Thich Nhat Hanh has done more than perhaps any Buddhist alive today to articulate and disseminate the core Buddhist teachings of mindfulness, kindness, and compassion to a broad global audience. The Vietnamese monk is second only to the Dalai Lama in fame and influence. Nhat Hanh made his name doing human rights and reconciliation work during the Vietnam War, which led Martin Luther King Jr. to nominate him for a Nobel Prize. He’s considered the father of “Engaged Buddhism,” a movement linking mindfulness practice with social action. He’s also built a network of monasteries and retreat centers in six countries around the world, including the United States.

In 2014, Nhat Hanh had a stroke at Plum Village, the monastery and retreat center in southwest France he founded in 1982 that was also his home base. Though he was unable to speak after the stroke, he continued to lead the community, using his left arm and facial expressions to communicate. In October 2018, Nhat Hanh returned home to Vietnam to pass his final days at the Tu Hieu root temple in Hue, where he became a monk in 1942 at age 16.

**Source material:**
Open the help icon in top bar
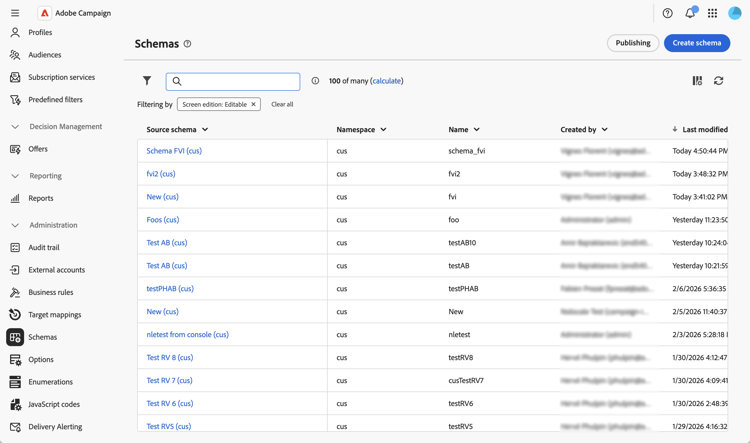The width and height of the screenshot is (750, 443). click(x=667, y=13)
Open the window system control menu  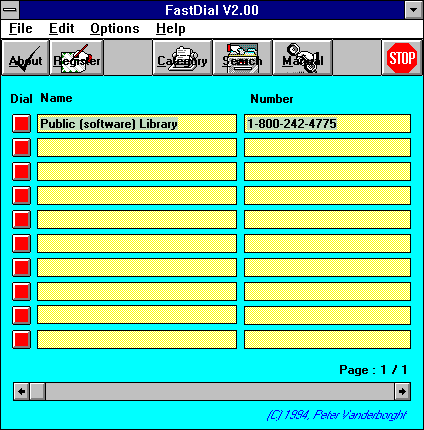click(10, 10)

**Task details:**
Return the passage about Thich Nhat Hanh above word for word, in full.

**Task solution:**
Thich Nhat Hanh has done more than perhaps any Buddhist alive today to articulate and disseminate the core Buddhist teachings of mindfulness, kindness, and compassion to a broad global audience. The Vietnamese monk is second only to the Dalai Lama in fame and influence. Nhat Hanh made his name doing human rights and reconciliation work during the Vietnam War, which led Martin Luther King Jr. to nominate him for a Nobel Prize. He’s considered the father of “Engaged Buddhism,” a movement linking mindfulness practice with social action. He’s also built a network of monasteries and retreat centers in six countries around the world, including the United States.

In 2014, Nhat Hanh had a stroke at Plum Village, the monastery and retreat center in southwest France he founded in 1982 that was also his home base. Though he was unable to speak after the stroke, he continued to lead the community, using his left arm and facial expressions to communicate. In October 2018, Nhat Hanh returned home to Vietnam to pass his final days at the Tu Hieu root temple in Hue, where he became a monk in 1942 at age 16.